[Records provided — start]
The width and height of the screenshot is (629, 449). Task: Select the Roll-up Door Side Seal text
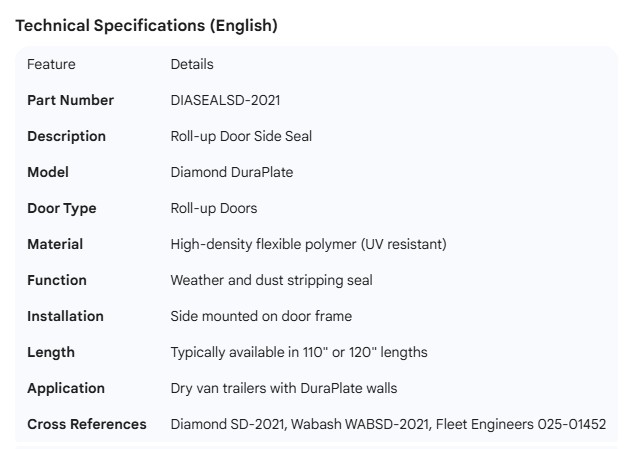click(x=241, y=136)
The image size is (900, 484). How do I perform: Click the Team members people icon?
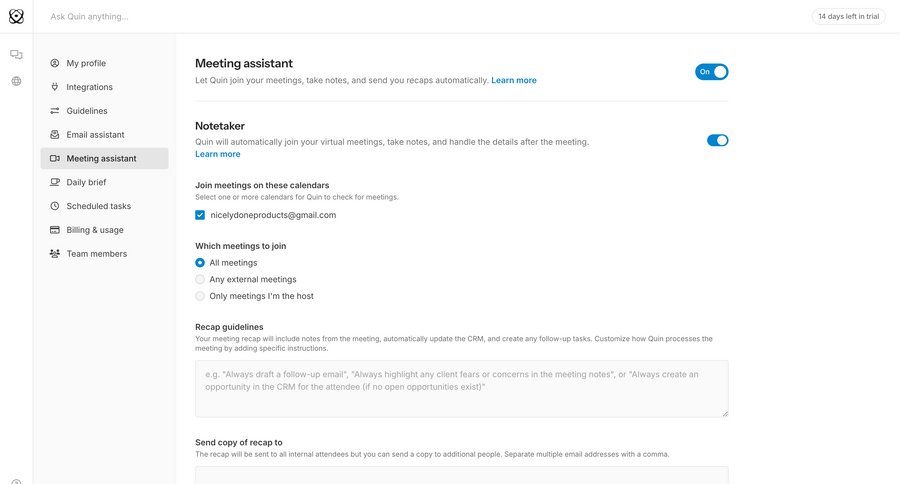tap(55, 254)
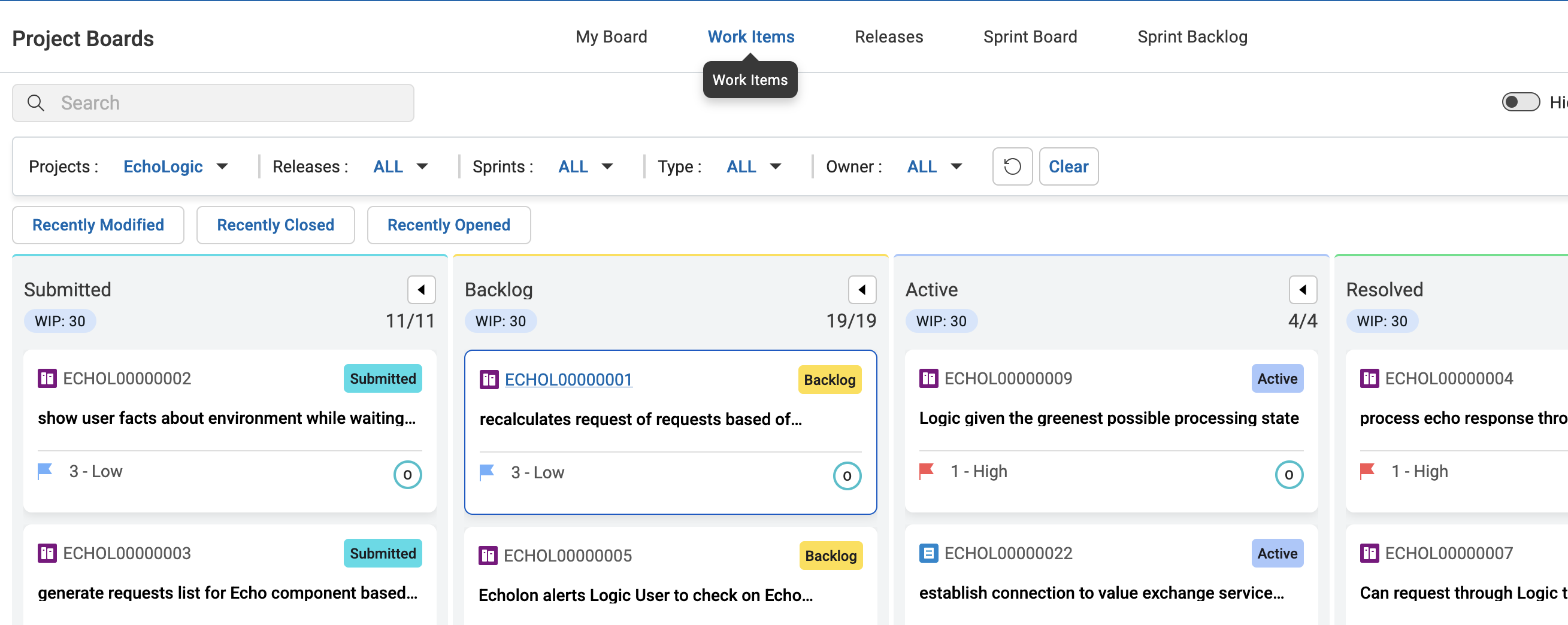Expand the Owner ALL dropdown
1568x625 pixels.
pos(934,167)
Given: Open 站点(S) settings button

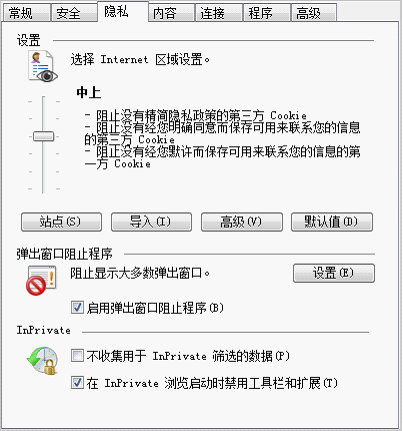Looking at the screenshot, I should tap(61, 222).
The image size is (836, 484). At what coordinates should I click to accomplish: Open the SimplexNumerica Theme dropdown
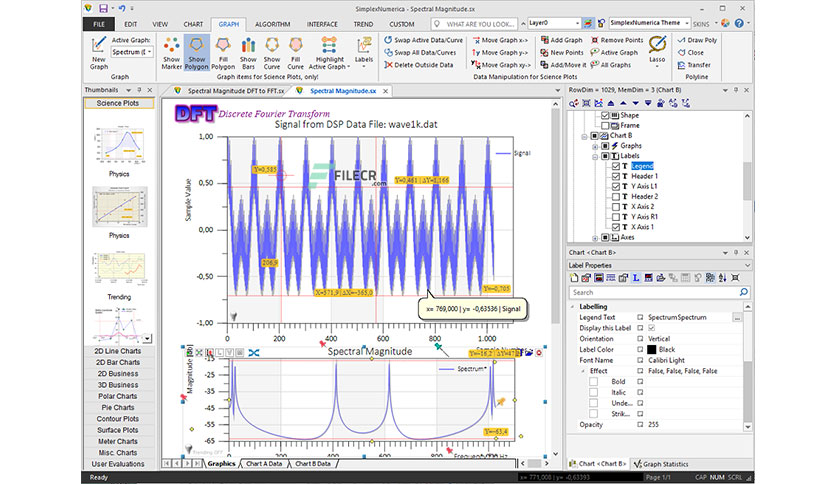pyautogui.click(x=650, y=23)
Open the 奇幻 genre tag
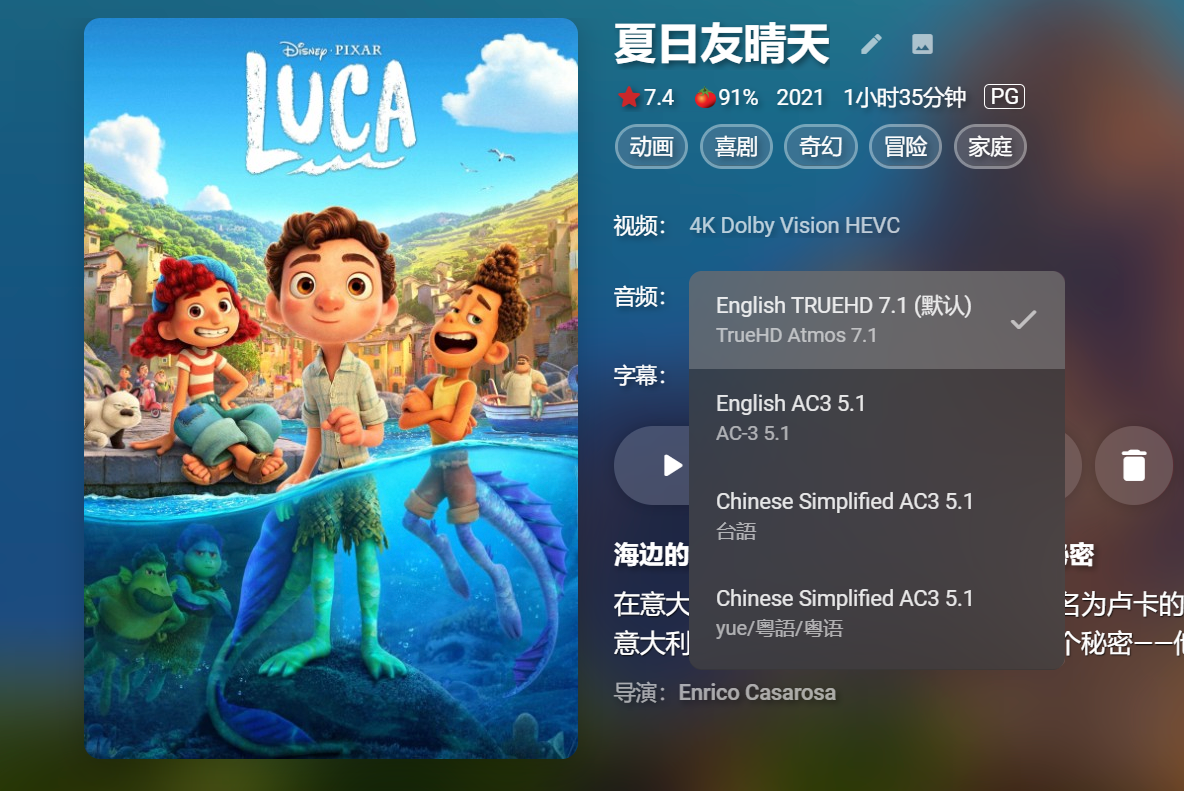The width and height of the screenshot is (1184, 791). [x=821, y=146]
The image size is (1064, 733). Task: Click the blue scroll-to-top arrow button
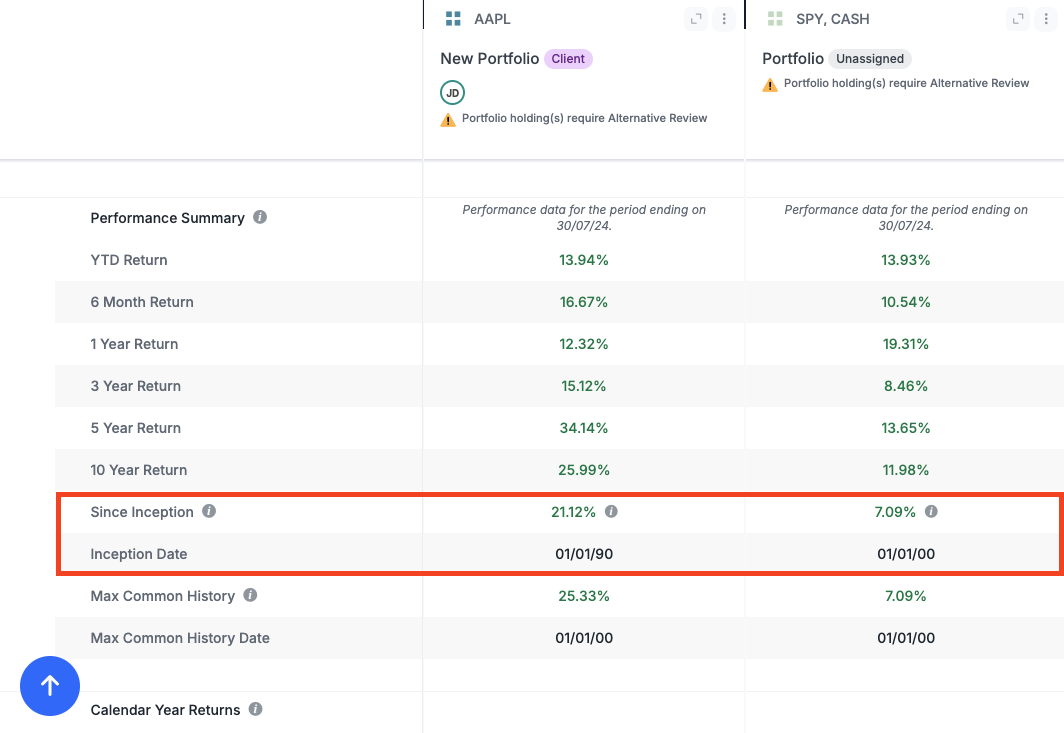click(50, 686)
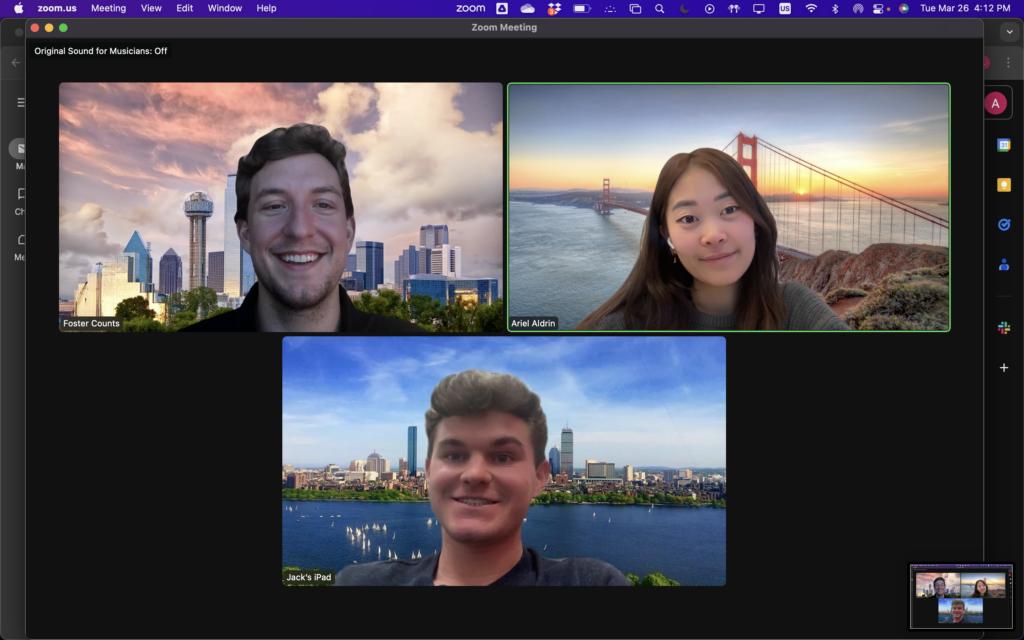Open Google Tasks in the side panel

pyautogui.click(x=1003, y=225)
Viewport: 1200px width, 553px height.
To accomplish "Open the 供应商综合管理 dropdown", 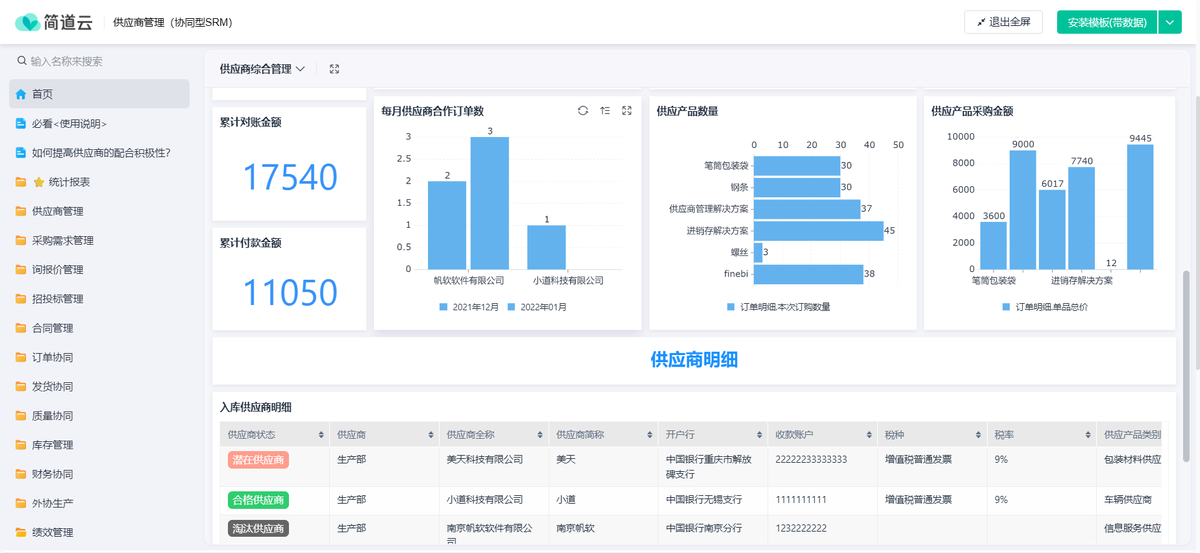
[Records provided — finish]
Repeat the lines above precisely and skip every picture.

The width and height of the screenshot is (629, 449). Task: Select the Roll-up Door Side Seal text
click(x=241, y=136)
The image size is (900, 484). How do I perform: Click the Team members people icon?
tap(55, 254)
Expand the Owner ALL dropdown
1568x625 pixels.
pos(934,167)
Given: Open 站点(S) settings button

Looking at the screenshot, I should tap(61, 222).
The image size is (836, 484). At what coordinates should I click to accomplish: Open the SimplexNumerica Theme dropdown
pyautogui.click(x=650, y=23)
Open the 奇幻 genre tag
The width and height of the screenshot is (1184, 791). [x=821, y=146]
The image size is (1064, 733). Task: Click the blue scroll-to-top arrow button
click(50, 686)
Open Google Tasks in the side panel

pyautogui.click(x=1003, y=225)
Viewport: 1200px width, 553px height.
To accomplish "Open the 供应商综合管理 dropdown", 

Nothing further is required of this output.